Google si è anche impegnata a elargire altre somme nei prossimi cinque anni (per un massimo di 250mila dollari all’anno) nel caso dovessero emergere altre contestazioni. Potenzialmente, la cifra massima sborsata potrebbe arrivare a 3,8 milioni di dollari. Cifra esorbitante per le tasche dei poveri mortali, ma non certo per un colosso tecnologico come Alphabet, gruppo di cui Google è la punta di diamante. 

Accettando di concedere il risarcimento la società tampona il danno d’immagine causato, negli anni, da diverse accuse di discriminazione ai danni del gentil sesso. Nel 2017 si era aperta una class action con cui le dipendenti accusavano l’azienda di disparità salariali tra i sessi, a parità di ruolo. Un’analisi fatta dal New York Time sulla base di dati forniti da 1.200 dipendenti Google sembrava confermare questa accusa. 
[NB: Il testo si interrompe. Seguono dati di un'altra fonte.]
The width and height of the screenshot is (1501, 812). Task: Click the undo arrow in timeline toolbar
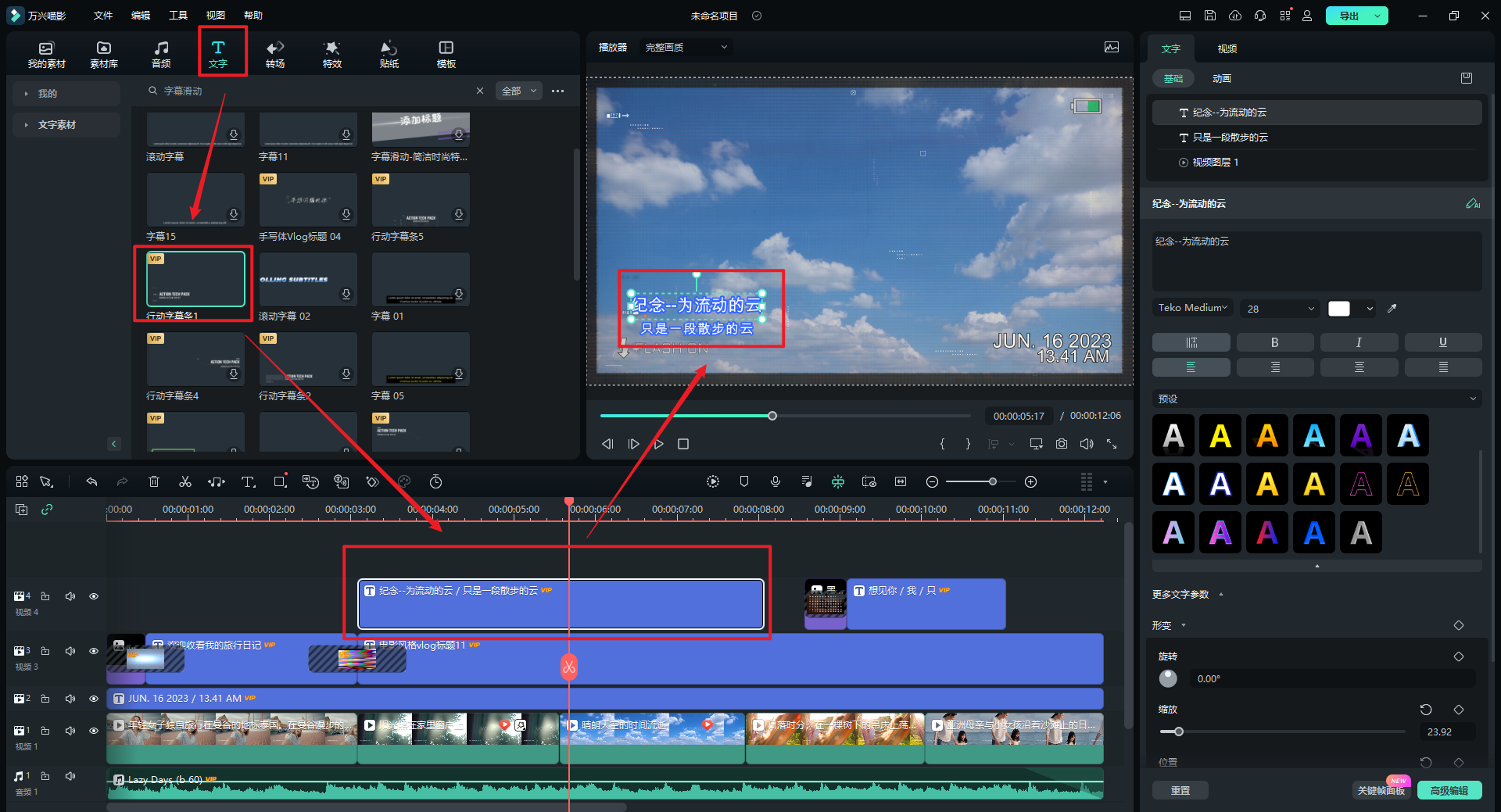coord(91,481)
Le contestazioni erano fondate, come dimostrano audit relativi alle retribuzioni e alle nuove assunzioni negli anni compresi tra il 2014 e il 2017. Un errore involontario? Google ammette l’errore ma nega la malafede. Un portavoce della società, all’indomani dell’accordo sul risarcimento, ha sottolineato che la cultura aziendale di Big G non è certo quella della discriminazione: “Crediamo che tutti debbano essere pagati sulla base del lavoro che svolgono, non di chi sono, e investiamo massicciamente per rendere giusto e privo di pregiudizi i nostri processi di assunzione e di retribuzione”.

“Negli ultimi otto anni”, ha proseguito il portavoce, “abbiamo condotto analisi annuali sull’equità delle paghe, per identificare e risolvere eventuali discrepanze. Siamo lieti di aver risolto questa questione, relative ad accuse sugli audit del 2014-2017, e ribadiamo l’impegno per la diversity e l’equità, e per supportare i nostri dipendenti così da permettere loro di lavorare al meglio”.